## Поставленная задача 1
Переведите на английский язык предложение из текста о доме Толстых: «Первый этаж представлял собой две небольшие комнаты — кабинет Толстого и библиотеку».
## Поставленная задача 2
Продолжите текст о доме Толстых, начав сразу после его последнего предложения.

## Документ
Литмир - Электронная Библиотека
A
A

Основательная двухэтажная стилизованная пристройка появилась в юго-западном торце здания и стала органическим продолжением основной части дома. На втором ее этаже был зал с паркетным полом. Первый этаж представлял собой две небольшие комнаты — кабинет Толстого и библиотеку. Дверь писательского кабинета выходила на белокаменную террасу с двумя ступенчатыми высокими сходами. «Теперь мы стали жить как настоящие», — писала Софья Андреевна.

Реконструкция дома продолжилась в 1884 году: постройку вновь «красили и белили, позднее чинили крышу». В 1892 году к дому пристроили живописную

деревянную резную террасу придавшую ему романтический флер.

Тем временем ветшала пристройка 1866 года. Хозяева стали готовиться к очередной модернизации дома, закупили «350 штук кирпича», стали вести переговоры с архитектором. Через три года строительство пристройки было завершено, и у Софьи Андреевны и ее дочерей появились свои комнаты.

Однако не все получалось гладко. Помните эпизод в романе «Анна Каренина», где в строящемся флигеле рядчик испортил лестницу, срубив ее отдельно и не рассчитав количество ступеней? Особо не раздумывая, он наобум решил добавить три ступени, рассуждая так «Как, значит, возьмется снизу., пойдеть, пойдеть и придеть». Лестницу пришлось, конечно, переделывать, а вот выражение «пойдеть» в доме Толстых стало крылатым, и Толстой часто употреблял его в качестве иронической идиомы ко всему сделанному на скорую руку, на «авось», без расчета.

## Предоставленные материалы
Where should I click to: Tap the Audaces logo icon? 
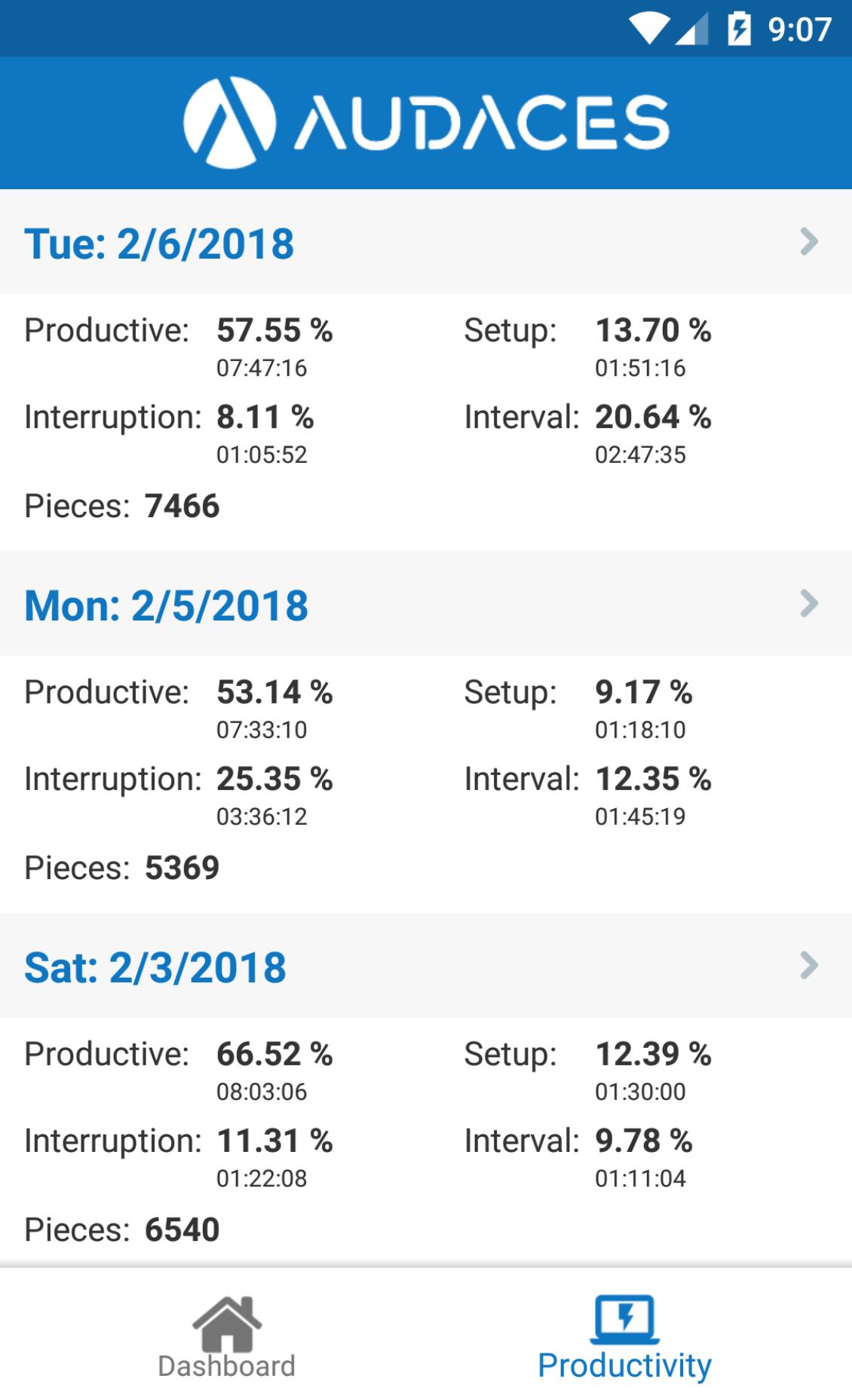pos(229,122)
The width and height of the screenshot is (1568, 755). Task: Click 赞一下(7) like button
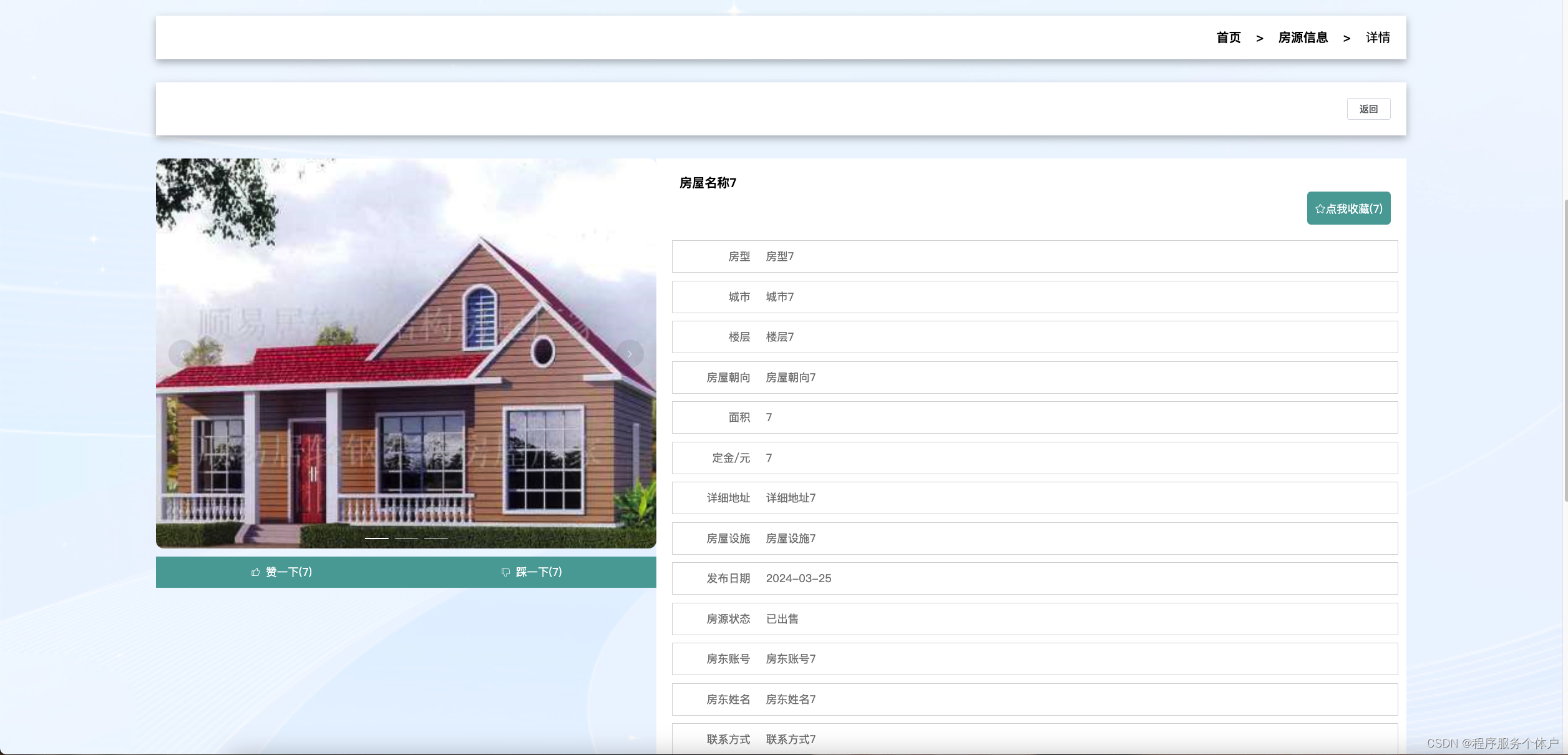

## Ответ на задание 1
The first floor consisted of two small rooms: Tolstoy's study and the library.

## Ответ на задание 2
Отстроенный дом стал похожим на корабль. Все его «пассажиры» знали, куда плыть и как управлять этим «судном». Дом-«корабль» успешно плыл многие годы, преодолевая всевозможные житейские рифы. Слово «дом» на страницах «Анны Карениной» повторяется восемь раз подряд в шести предложениях. В этом бесконечном, тяжеловесном и торжественном повторе слова «дом» Владимир Набоков услышал «погребальный звон над обреченной семейной жизнью». Однако, к счастью, до «погребального звона» было еще далеко.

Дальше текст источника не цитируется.